A eso se podría denominar el divorcio entre el capitalismo y la democracia.

Debe aclararse que la alta tecnología y el manejo de las redes ha sido sustraído de toda institucionalidad con ética y atrapado por la mano de pocos poderosos del mundo, que tienen ahora capacidad no sólo de absorber información sino de inducir comportamientos, tanto económicos como políticos y morales. Hipnotizando a sus consumidores y usuarios.

El sueño de la globalización comienza a ser erosionado por ideas de fragmentación que se realinean, a su vez, abandonando los límites nacionales y orientándose a la conformación de pocos bloques imperiales.

Es probable que el impacto más fuerte sobre esta situación anárquica sea ahora la gravitación de las tecnologías de la comunicación y la expansión de las redes sociales, que funcionan con una velocidad absolutamente diferente a los de la realidad del tramo de la vida de los seres humanos, de modo tal que los códigos de vida compartidos anteriormente entre tres generaciones, por ejemplo: abuelos, padres y nietos, hoy han desaparecido, reemplazados cuanto más por una cierta frivolidad celebratoria de acontecimientos menores, fotografías o mensajes electrónicos, y no por el entendimiento de los corazones y la proximidad de la temperatura de la piel y del afecto, que viven a ritmos semejantes. Ya no hablan el mismo lenguaje sentimental.

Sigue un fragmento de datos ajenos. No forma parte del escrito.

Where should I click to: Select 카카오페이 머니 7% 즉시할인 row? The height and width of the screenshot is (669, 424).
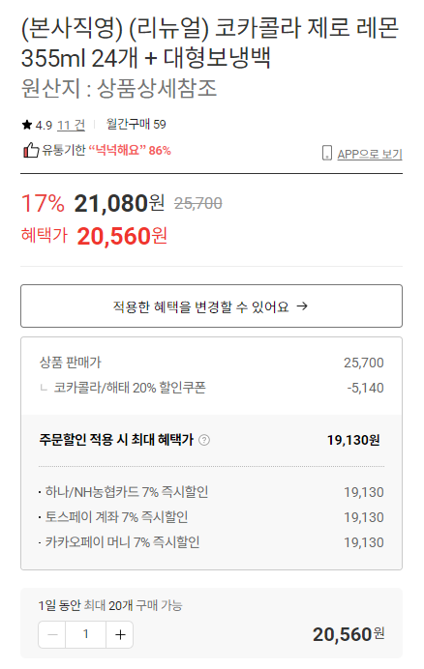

Hubo en el tiempo la aparición de ideologías o pensamientos organizados muy respetables, como el anarquismo, el marxismo, el liberalismo, que pretendían explicar y orientar las cuestiones sociales para un mejor modo de convivir.

De alguna manera se apoyaban en “creaciones culturales” pensadas como estructuras institucionales de naturaleza colectiva.

Ese esfuerzo no obtuvo sus resultados favorables y se ha producido un choque abrupto con los cambios, incluso en los modos de producción, intercambio, información y en los oficios laborales y artísticos, que ha llevado a la frustración de sus resultados y el encono de los ciudadanos, rechazando la idea cultural, preestablecida como formal pero ineficiente e injusta.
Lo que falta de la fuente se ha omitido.